There is a moment in that movie where Will Smith says, “It was right then that I started thinking about Thomas Jefferson on the Declaration of Independence and the part about our right to life, liberty, and the pursuit of happiness. And I remember thinking how did he know to put the pursuit part in there? That maybe happiness is something that we can only pursue and maybe we can actually never have it. No matter what. How did he know that?”. That did made me ponder about the futility thats inherent in the pursuit of happiness. Yet, I shut my inner voice to indulge in that movie, as I loved the father and son chemistry very much there.
I get quizzical when people come and tell me that they are in pursuit of these. Happiness. Joy. Laughter. Peace. Through out life, they keep these very things that they long for at bay running after materialistic pursuits , trying to ensure that they would be eternally happy ensconced in luxury in the end. Finally, most of them end up rudely surprised by the bout of misery and dissatisfaction that surmount them even after reaching the pinnacle of achievement. What went wrong? How could these tremendously intelligent people miss the bus of holistic Life?
This nagging thought is consuming me in all intensity. Though I can debate endlessly about the origin and location of happiness and proclaim holy statements that look with in one self, what makes me wonder is the continuity of effort that happiness demands. My moods, and state of mind are in constant flux, and there are always things that can make me rattled or cheesed off on a daily basis. It really requires detachment, determination and a great deal of focus to keep up my cool in times of crisis and uncertainty.

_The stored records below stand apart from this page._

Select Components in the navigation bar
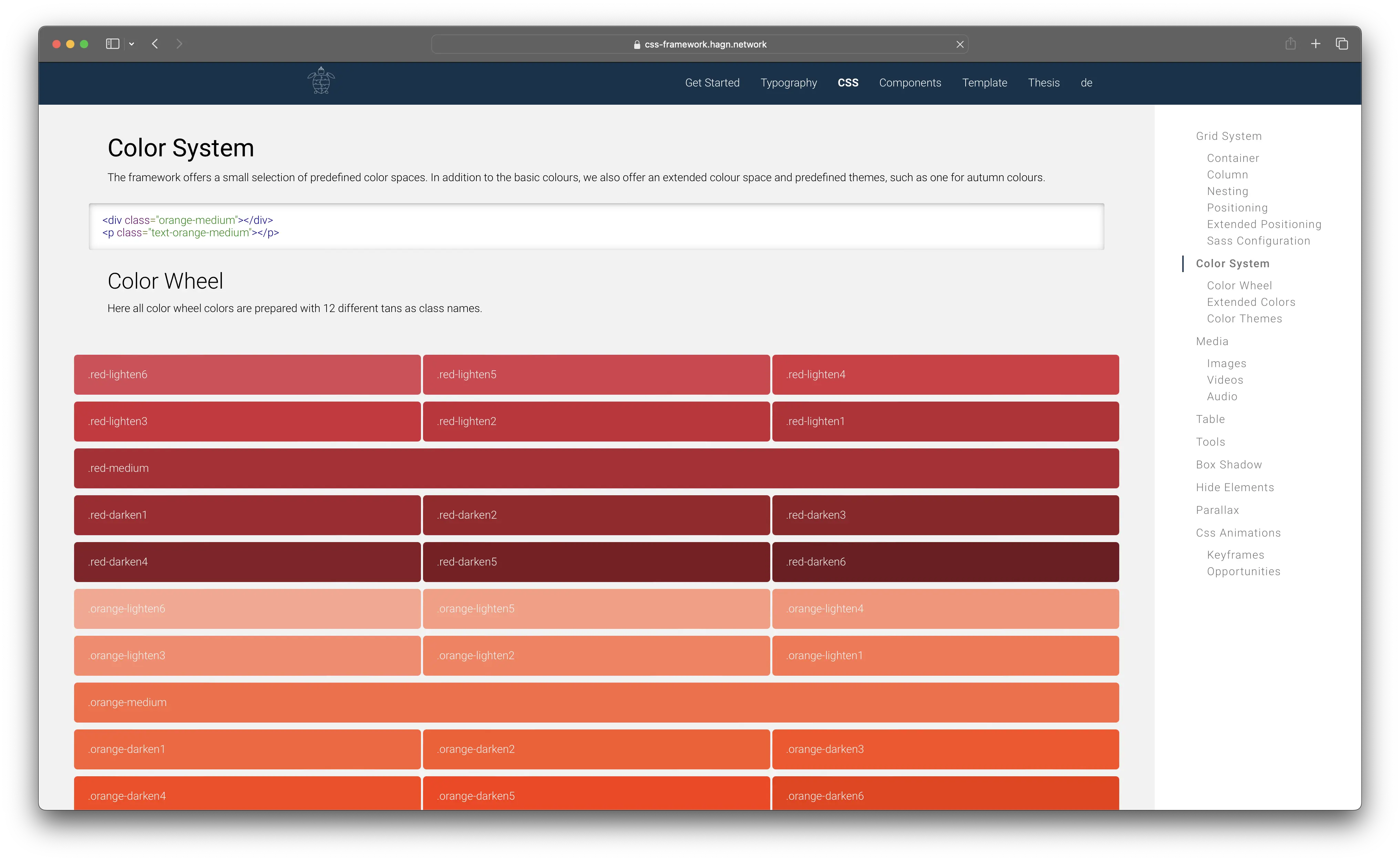Image resolution: width=1400 pixels, height=861 pixels. (x=909, y=83)
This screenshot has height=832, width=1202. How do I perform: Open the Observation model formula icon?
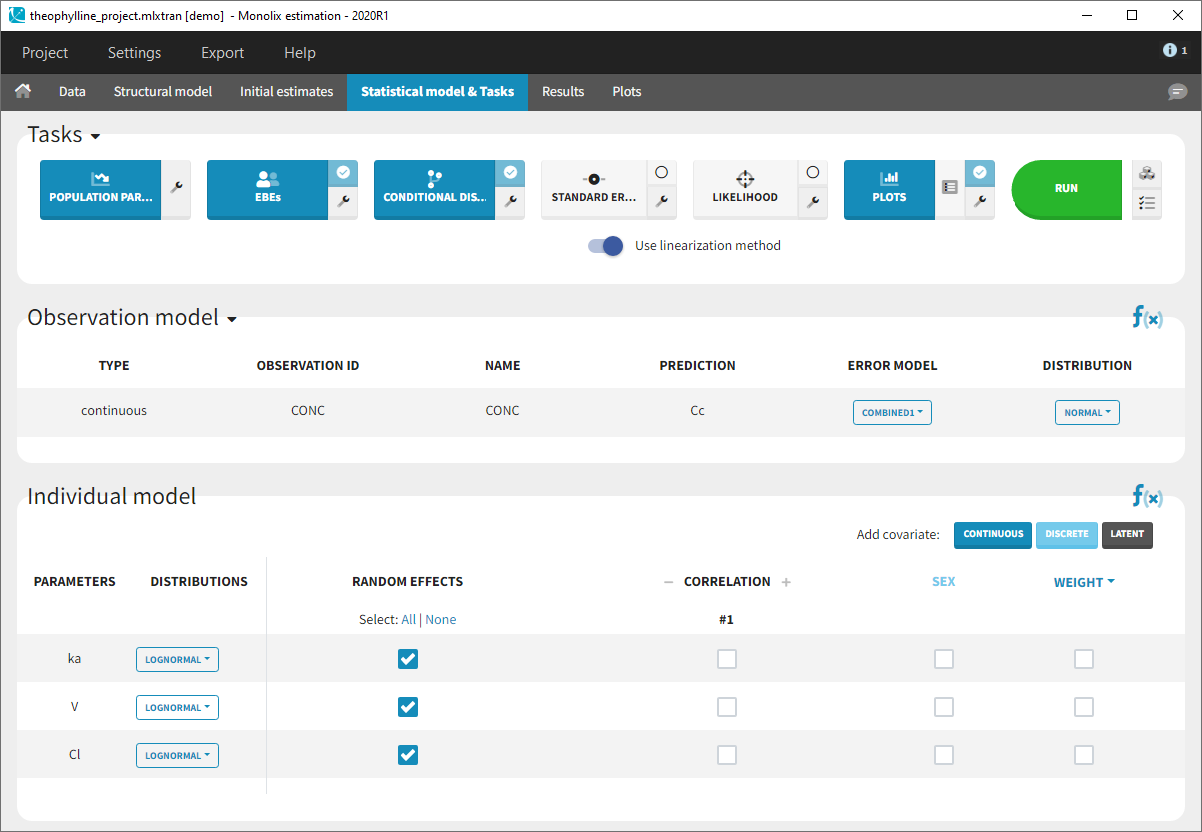coord(1147,318)
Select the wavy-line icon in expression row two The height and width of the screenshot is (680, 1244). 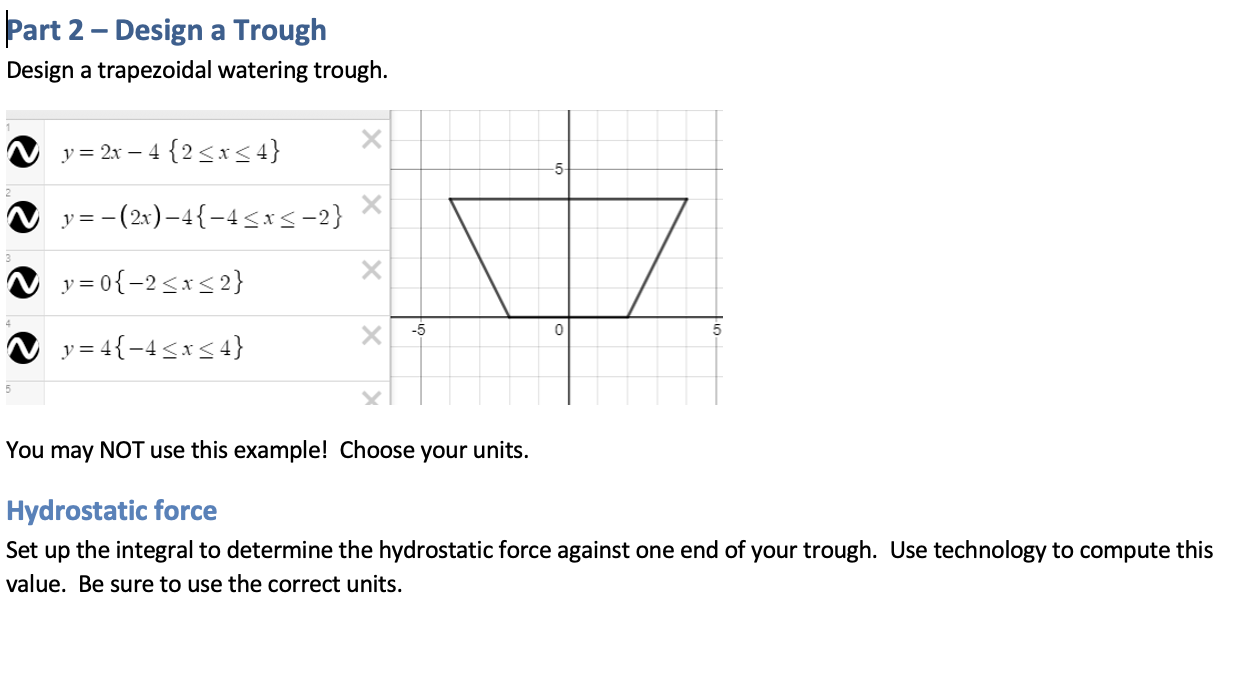(22, 215)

Two days back, I was very unhappy about a certain situation. My mind and emotions were really disturbed and then, in an attempt to tease myself out of thought and in pursuit of peace, I went to Ragi Gudda Temple. Even, the God couldn’t numb my worry and a little reflection told me that I desperately needed an attitude change more than the location or work. Probably seeking pleasure or happiness would inherently invite misery along. For, I believe that any activity inbuilt with a sense of purpose is a blend of pain and gain. We struggle, and we learn. We cry and we earn. We can only try to attempt a state of mind which can rival the lotus leaf that can stay untouched by the water even in the middle of a pond. We can be happy only if we choose to be happy. And that requires a constant effort indeed. For now, let me try to digest Karma Yoga (The Yoga of Action) of Swami Vivekananda which advocates about the pursuit of knowledge instead of pleasure. Hoping to garner some reflection there.